---------- Excerpt ----------

While the Lehmans enjoyed the warm climate, a family of raccoons enjoyed their warm attic. An exterminator found six of them, and repairs cost the Lehmans about $8,000.

The Lehmans and some neighbors think the animals are destructive nuisances. Others in the neighborhood help the "cute raccoons" by feeding and housing them.



Wearing out their welcome



"I would hate to see people go through what we did, especially those who can’t afford it," said Warren Lehman, 84, of Wood Road. Raccoons "made a mess of our attic and used it like a toilet. People think these little raccoons are cute, but they don’t realize what they can get into."

Raccoons climbed into the Lehmans’ attic by clawing up brick on the side of their home and ripping the roof’s soffit from the house.

The raccoons had to be trapped and removed. Insulation was replaced, and the attic was sanitized. The project was finished two weeks ago. Luckily for the Lehmans, their homeowners’ insurance covered the charges. But Warren Lehman worries his neighbors may not have insurance policies that cover damage from wild animals.

A few streets away, Harry and Marjorie Lieburn of Tahoe Drive are fed up with raccoons near their home.

In April 2007, the Lieburns returned from Florida to find one raccoon in their basement and about four more in

their chimney.

"We couldn’t get a guy to take it away until the next day," Harry Lieburn said. "It cried down there all night, like a baby crying."

To keep them out, he bolted a wire cap over his chimney and added a cement block to hold it in place. Raccoons constantly tip over the Lieburns’ bird bath and yard animals.

"Sometimes we see five or six parading back and forth in the yard at night," he said. "Motion lights don’t even faze them."

Marjorie Lieburn said she worries about leaving home in the winter because of the raccoons.

"It’s crazy we have so many raccoons in the neighborhood," said Phyllis Lehman, 83. "It’s this neighbor feeding them, that’s what’s causing so much trouble."



‘Poor guy’s hungry’



"You have to feel sorry for those animals," said Helga Glaser, 72, of Ascot Drive. "We built houses and took their habitat."

Glaser said one raccoon comes to her house regularly and once brought his four babies. "It was cute. My whole porch was filled with raccoons," she said. Helga and her husband leave old bread and peanuts on their back porch for them.

"He looks for his food," she said. "One time I looked out the bathroom window and he went up on the side of the house and looked at us. We figured, ‘poor guy’s hungry,’ so we give him bread."

She said the raccoon is very tame. Rabies and home damage are not a concern, she said.

A few houses down on Ascot Drive, Carol Ockey-Katt, 49, lets raccoons live in her attic.

"A couple years ago, we had raccoons nesting in the attic," she said. "We don’t consider them at all a problem. It’s a nonissue."

Ockey-Katt and her family made no efforts to remove the raccoons, which entered her attic by climbing up a wood wall in her garage.

---------- Source material ----------

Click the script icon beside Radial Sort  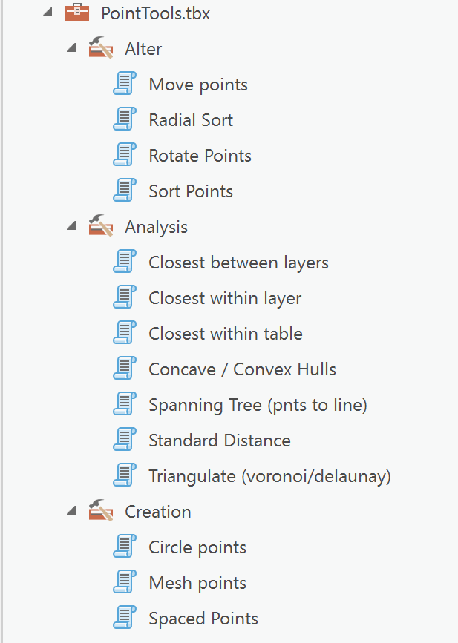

----------

> _Work order 1_: According to the raccoon article, how did the raccoons get into the Lehmans' attic?
> _Work order 2_:
For each statement, answer yes or no to say whether it agrees with the raccoon article, and quote the words that decide it.
(a) The Lehmans paid for the attic repairs out of their own pocket.
(b) Harry Lieburn put a wire cap over his chimney to keep raccoons out.
(c) Helga Glaser is worried about rabies.

> _Exercise result 1_: They clawed up the brick on the side of the house and ripped the roof's soffit from the house.

> _Exercise result 2_:
(a) No: "their homeowners’ insurance covered the charges"
(b) Yes: "he bolted a wire cap over his chimney"
(c) No: "Rabies and home damage are not a concern, she said."